Senate panel wants quick FDA action on drug-resistant diseases
The agriculture spending bill that Senate appropriators unanimously approved Wednesday directs regulators to hurry up with their recommendations for limiting the use of antibiotics in farm animals.
The Food and Drug Administration last year issued draft guidance recommending that farmers stop using antibiotics to produce more and bigger poultry and livestock after concluding that the practice has contributed to an increase in drug resistance that "poses a serious public health threat." Farming and drug industry interests oppose restrictions, however, and a year later the controversial voluntary guidance is still in the works.
"The FDA has not yet identified a timeframe for finalizing and implementing this guidance or for taking other proposed steps to address antimicrobial resistance," the spending bill says. "Therefore, the Committee directs the FDA to set a timeline for when (the guidance) and any implementing guidance will be finalized. … The Committee also recommends that FDA examine medically important antimicrobial drugs currently approved for use in food-producing animals and take steps to assure that such products are aligned with current safety standards."
"We applaud the Senate for making this a priority," she said via e-mail. "The recent drug-resistant Salmonella outbreak that sickened 110 people and killed one shows that FDA action on antibiotics in food animal production is long overdue."
Five lawmakers — Sens.
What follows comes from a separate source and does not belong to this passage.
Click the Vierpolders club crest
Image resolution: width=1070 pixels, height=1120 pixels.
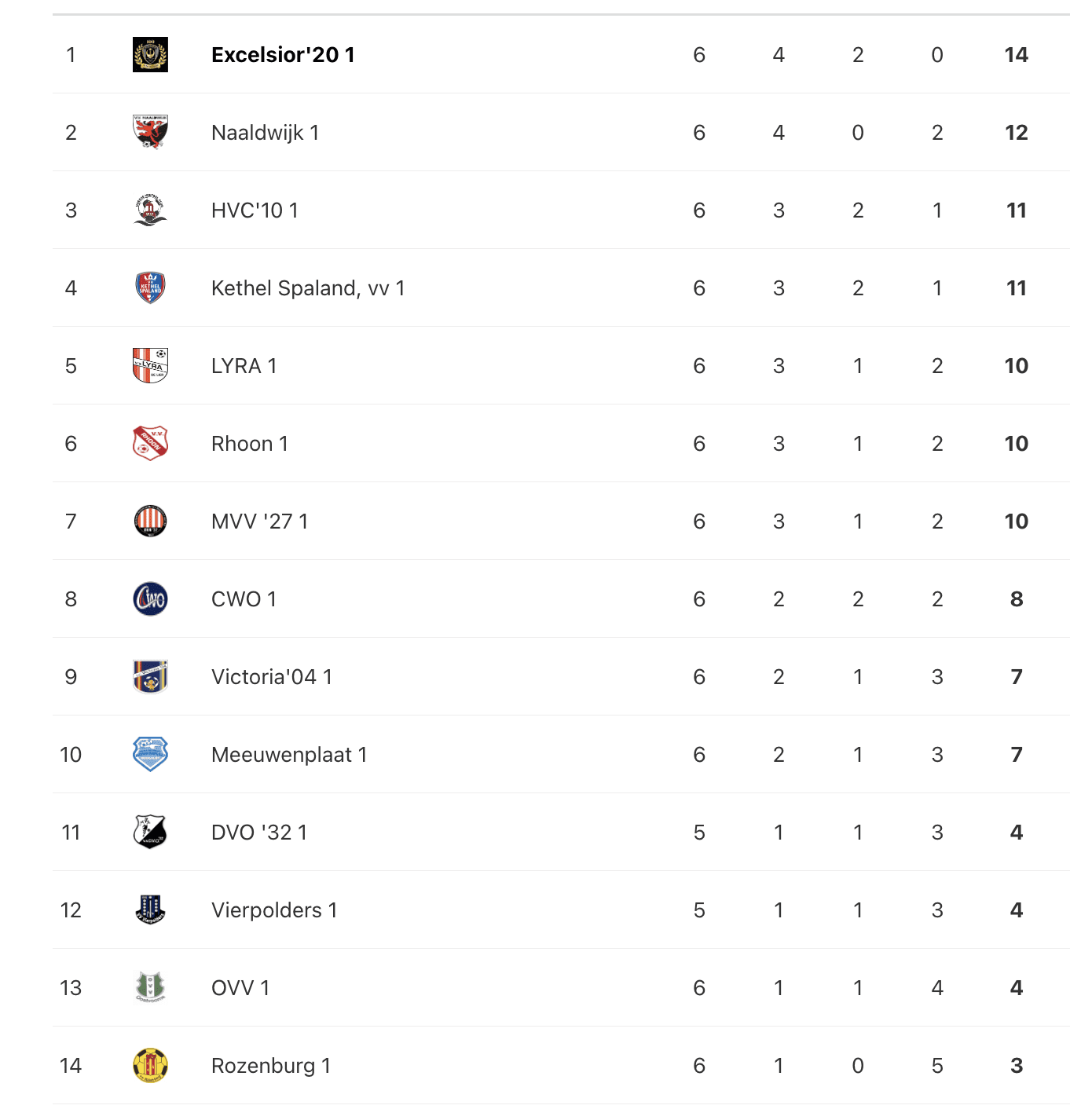click(x=150, y=910)
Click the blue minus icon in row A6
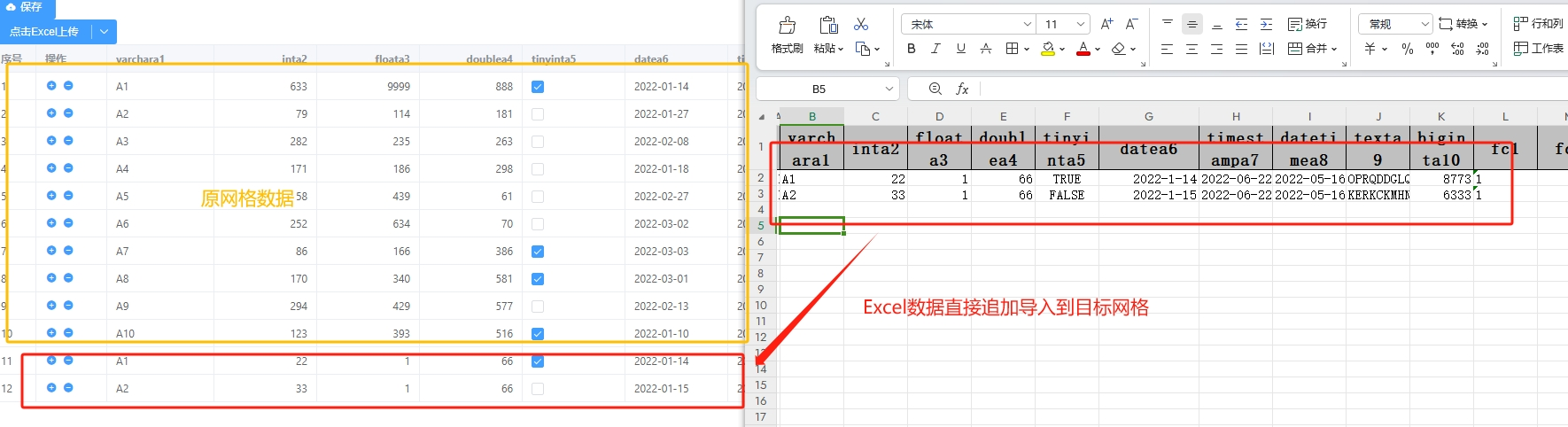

Dianne Feinstein (D-Calif.), Barbara Boxer (D-Calif.), John Kerry (D-Mass.), Jack Reed (D-R.I.) and Susan Collins (R-Maine) — have signed on legislation to ban farmers from using seven classes of antibiotics critical for human health in food production except to treat sick animals. Such efforts face a tougher time in the Republican-controlled House, however, where health appropriations chairman Denny Rehberg (R-Mont.) is leading the charge against tougher restrictions.